Parallelogram Identity Proof (Using Stars and Bars Technique)

The parallelogram identity in Pascal's triangle states that, given an entry \({n \choose k}\) in Pascal's triangle, \({n \choose k}-1 = \) the sum of the entries included in the rectangle that is straight above entry \({n \choose k}\) and also includes the apex of Pascal's triangle. This equality can be expressed as a double sum as follows, $${n+1 \choose k+1}-1=\sum_{i=0}^{k}\sum_{j=1}^{n-k}{n-i-j \choose k-i}$$. 

We can prove this by using the stars and bars technique that we are familiar with. For easier explanation, let's first rewrite the double sum expression above in another form (but mathematically equivalent). Set \(r = n-k\), we have  $${r+k+1 \choose k+1}-1=\sum_{i=0}^{k}\sum_{j=1}^{r}{(k-i)+(r-j) \choose k-i}$$. 

Let's assume we have \((k+1)\) stars and \(r\) bars. As we have already known, \({r+k+1 \choose k+1}\) counts the number of different star-bar sequences. This implies that maybe we can try to interpret the RHS as another way to count almost the same thing (only differ by 1) in order to prove both sides are equal. 

Usually a sum expression in a combinatoric argument suggests that the ways of n choose k can be divided into multiple disjoint categories. We then try to get the counting result from each category and add them up to get the total number of ways of n choose k. Following this logic, a double sum may suggest that we can further divide each category into multiple subcategories. After we get the counting result from each subcategory, we add them up to get the result for each category. Then we add up all the results from each category to get the total number. 

In our case, we start by thinking of any arbitrary star-bar sequence as a sequence composed of four parts: some stars (at least zero stars)+some bars (at least one bar)+a star+ a sequence of mixed bars and stars. Our categorization is based on the first two parts. We first distribute \(i\) stars to the first part, and then distribute \(j\) bars to the second part. We cannot do anything about the third part. Finally when we get to the fourth part. We are left with \((r-j)\) bars and \((k-i)\) stars (remember the third part also takes 1 star so in total \((k+1)-i-1=k-i\). So the number of different star-bar sequences in the fourth part would be \((k-i)+(r-j) \choose k-i\). We then sum up \((k-i)+(r-j) \choose k-i\) for all possible combinations of \(i\) and \(j\) to get the total. 

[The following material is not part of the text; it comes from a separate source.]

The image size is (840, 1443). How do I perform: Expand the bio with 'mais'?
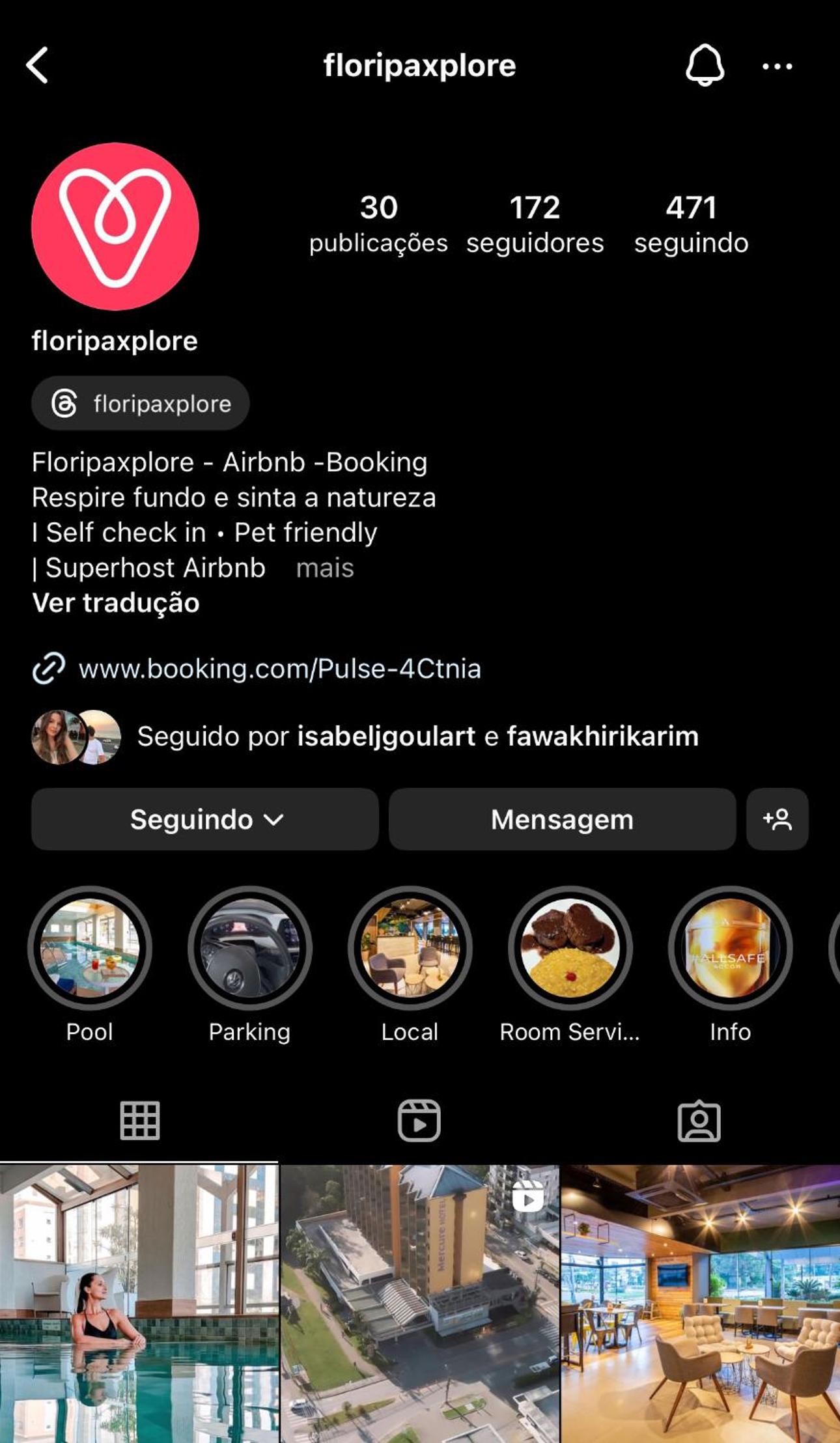[324, 568]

There is only one problem for the argument above which will explain where there is a "-1" in the equation we are trying to prove. You may have noticed that on the RHS, the upper bound on \(i\) is \(k\) instead of \(k+1\). This is because we always want one star for the third part. But actually we can have no stars at all after the second part (such as *****||||)and this is the case that we haven't included. Therefore, the number of different star-bar sequences using the RHS logic can be expressed as: $${r+k+1 \choose k+1}=\sum_{i=0}^{k}\sum_{j=1}^{r}{(k-i)+(r-j) \choose k-i} +1$$. Therefore  $${r+k+1 \choose k+1}-1=\sum_{i=0}^{k}\sum_{j=1}^{r}{(k-i)+(r-j) \choose k-i}$$.